Mesmo na dor, Messi assume o papel de líder na Argentina

Craque segue sem títulos com a equipe, mas não foge da dividida fora de campo

Por O Dia

Ídolo não 
se escondeu após derrota para o Brasil na semifinal no Mineirão
Ídolo não se escondeu após derrota para o Brasil na semifinal no Mineirão -
O Messi que chegou ao Brasil para jogar a Copa América, definitivamente, não é o mesmo que amanhã, no Itaquerão, lutará contra o Chile pelo terceiro lugar na competição. É verdade que o camisa 10, mais uma vez, voltará para casa sem um título para encerrar o longo jejum de 26 anos que atormenta os hermanos.
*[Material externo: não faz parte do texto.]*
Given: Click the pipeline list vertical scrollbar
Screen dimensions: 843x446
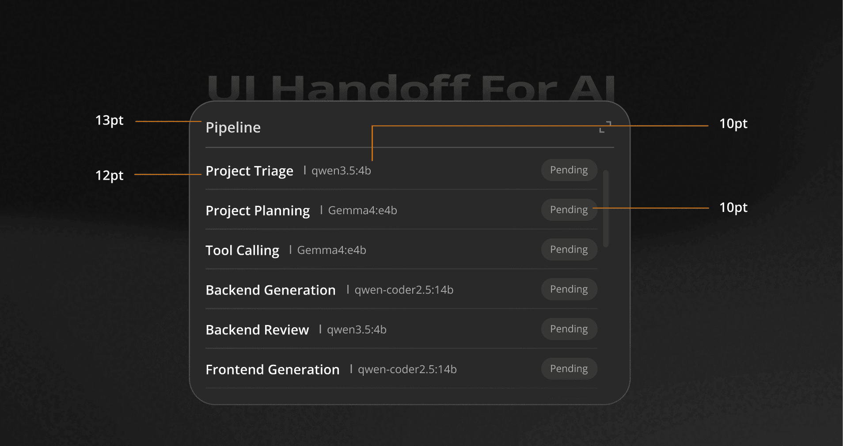Looking at the screenshot, I should click(606, 208).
Mas o craque mostrou nova faceta, fora do campo: maduro, exerceu papel de líder, mesmo sem exibir na plenitude a habitual genialidade com a bola nos pés.

Mesmo após a derrota para o Brasil, na semifinal, Messi deu a cara para bater. Diferentemente do vice-campeonato na Copa América nos EUA, em 2016, quando perdeu pênalti na decisão contra os chilenos e anunciou, sem dar entrevistas, sua aposentadoria da seleção, o meia, no Mineirão, enfatizou que seguirá 'ajudando' a equipe argentina — e se pôs à disposição para tentar o título continental em 2020, quando os hermanos vão sediar a Copa América junto com os colombianos.

"Se tenho que ajudar por algum lado, eu vou fazer. Eu me senti muito bem com este grupo", declarou Messi. Disponível, na zona mista do estádio, revelou o que pensa sobre o futuro dele e da equipe. "Vem uma geração boa, importante, que mostrou que ama a seleção e que quer ficar. Há um futuro e uma base muito grande para a qual é preciso dar tempo. É preciso respeitá-los", disse.
Sem medo de caras feias ou críticas, Messi marcou presença na Copa América do Brasil. Antes reservado, cara fechada, quase soturno, o craque, de 32 anos recém-completados, assumiu a condição de veterano na condução de um grupo considerado jovem e inexperiente. "Estes garotos fizeram um sacrifício enorme. A Argentina tem material para seguir crescendo", avaliou.
Amanhã, contra o Chile, Messi, ganhando ou perdendo, deve novamente atender aos jornalistas sedentos por uma declaração. Sua meta é mostrar que, fora dos gramados, também bate um bolão. Solícito, nem sequer chegou a cogitar ficar fora da partida de amanhã, que, teoricamente, não representa muito para ele e nem para a Argentina, que terá desfalques por suspensão: o meia Acuña e o atacante Lautaro Martínez, um dos artilheiros da Copa América, com dois gols.
A escalação oficial só deverá ser divulgada hoje pelo técnico Lionel Scaloni. Ontem, por conta da chuva em São Paulo, o treino, no Pacaembu, foi cancelado. Messi, Agüero e outros destaques argentinos, porém, devem começar a partida. A rivalidade histórica com os chilenos é um dos motivos para que os destaques não queiram ser poupados. A meta é deixar a Copa América com uma boa impressão. Messi que o diga.